While the labour picture is somewhat better, directionally, Canada is not immune to these headwinds. Both long-term unemployment and youth unemployment hover around 13 per cent – better than the overall OECD – but still concerning. Furthermore, the trend of declining unionization persists in Canada, falling from 37 per cent of the workforce in 1980 to 26.5 per cent today. Consider too, that these headwinds will impact Canada’s largest trading partners in the United State, the UK, and the Eurozone.
Embrace The Digital Future, Or Else
But perhaps the biggest secular trend that will affect wage growth in the years ahead is automation, digitization, and artificial intelligence. While workers are getting more expensive relative to capital due to their pricey salaries, benefits, training, the threat of departure, and an expanding regulatory code, equipment and technology are getting cheaper and more dynamic. Automation is impacting not only the low-tech, unskilled labour force, but increasingly high-wage jobs as well. Take financial market-making. Once populated by well-paid traders, the markets are increasingly dominated by algorithms today.
A recent study by McKinsey & Company1 suggests that as many as 45 per cent of the activities individuals perform today can be automated by adapting current technologies. These activities represent about $2 trillion in annual wages, according to McKinsey estimates. In the years ahead, automation will affect even the most highly-skilled occupations in the economy. Physicians, managers, and senior executives will not be immune. Even a significant amount of activity undertaken by CEOs can be automated, according to McKinsey.
And the benefits of adopting such technologies, McKinsey estimates, are between three and 10 times their costs. An additional 13 percent of work activities in the U.S. economy could be automated if current technologies that process and understand natural language improve to the median level of human performance, the study projects.
To be sure, automation will touch many occupations over the next few decades. And inevitably there will be winners and losers, as there always are in periods of creative disruption.
What is unsettling about the current round of dislocation is that it comes amid technological advances in artificial intelligence that, until recently, were only imagined in the realm of science fiction. Technology that can learn, not just do, what it was programmed to do, could dramatically accelerate the rate of change. Against that rapidly shifting landscape, a study2 by Carl Frey and Michael Osborne, of Oxford University, estimates that almost half of U.S. jobs are at risk of being automated over the next 20 years. More alarmingly, the service sector where most of the employment growth over the past several decades has occurred, is highly vulnerable to computerization, the authors conclude.
Predicting the future is hard and inexact. We don’t know how rapidly automation, digitization and artificial intelligence will advance, but we can expect that they will indeed progress. They will no doubt destroy existing jobs and new jobs will certainly be created.
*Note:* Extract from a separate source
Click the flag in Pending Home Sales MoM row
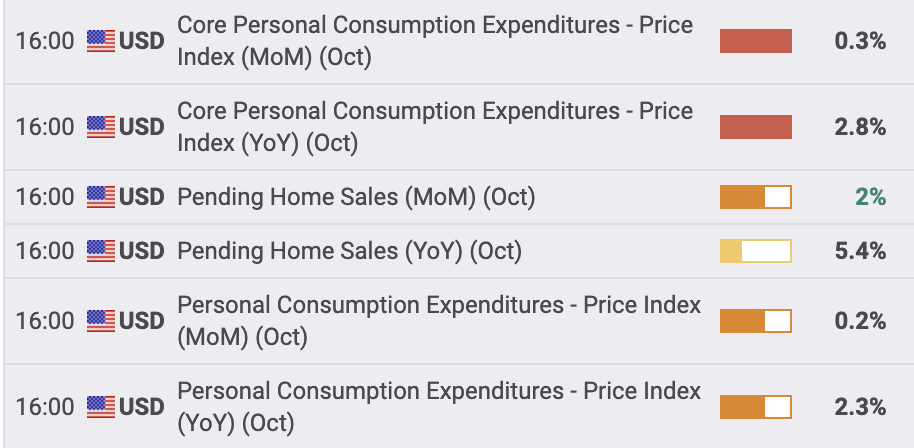Image resolution: width=914 pixels, height=448 pixels. click(101, 197)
During episodes of creative destruction, it is usually easier to see that which will be displaced than to foresee that which will arise from the ashes. But if recent trends hold, more good jobs will be destroyed than created in the process. And that’s not likely to create an environment conducive to broad-based and robust wage growth.
Erik Weisman (PH.D.)
is chief economist and fixed income portfolio manager at MFS.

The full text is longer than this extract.